# Source extract
TV Remote Control via Offline Speech Recognition

A low cost, open-source, universal-like remote control system that translates the user's spoken words into commands to electronic devices.

Similar projects worth following
This project presents an open-source, low cost universal remote control system that translates user’s speech into commands to electronic devices. The system works well in both English and Brazilian Portuguese languages. Although cloud speech recognition systems are getting really usual, the good thing about the project is that it uses a local, offline speech recognition system, which doesn't require a connection to the Internet. Plus, controlling things via speech would certainly be a viable option to people whose upper limbs are compromised.

As stated by the World Health Organization (WHO) on its book [WHO Global Disability Action Plan 2014-2021], approximately 15% of the whole population of the globe has some kind of disability. This number really speaks volumes, since it reveals that in a population of 7.6 billion people, around one out of seven (1 billion people) is a disabled person. WHO also affirms that 80% of people with disabilities lived in sub-developed countries in 2013, which suggests that the disability condition is pretty much related to the economic situation of the country of residence.

It is well known that the automatic speech recognition (ASR) technology not only improves the human-computer interaction, making it easier for most people; but also acts as an assistive technology for both social and digital inclusion of specially people with upper-limb motor disability, who have all sort of difficulties at using their hands — or even cannot use them at all — to perform mainstream, day-to-day activities that seem trivial for non-disabled people.

# Exercise description
Which population and disability statistics does the project description cite? List each one. The listing that comes next is unrelated to the project description.

# Collected data
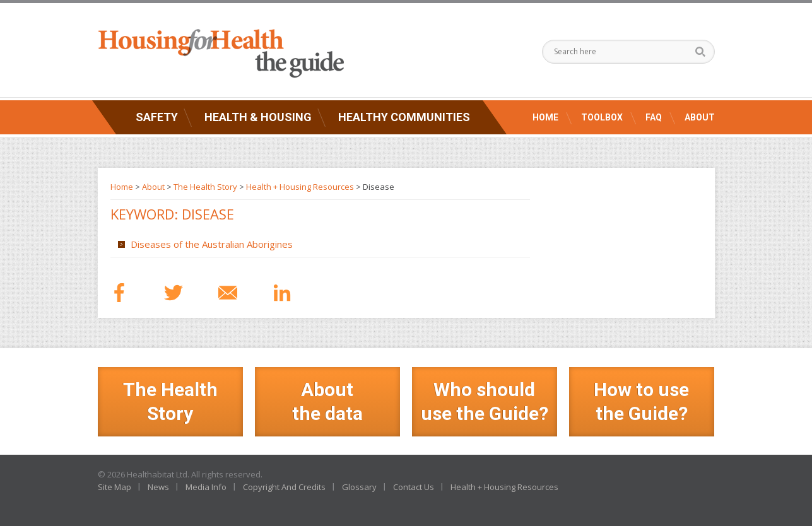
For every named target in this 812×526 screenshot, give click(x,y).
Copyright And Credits (284, 487)
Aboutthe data (327, 401)
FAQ (654, 117)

# Solution for this exercise
- About 15% of the world's population has some kind of disability.
- The world population is 7.6 billion people.
- Around one out of seven people is disabled.
- That comes to about 1 billion disabled people.
- 80% of people with disabilities lived in sub-developed countries in 2013.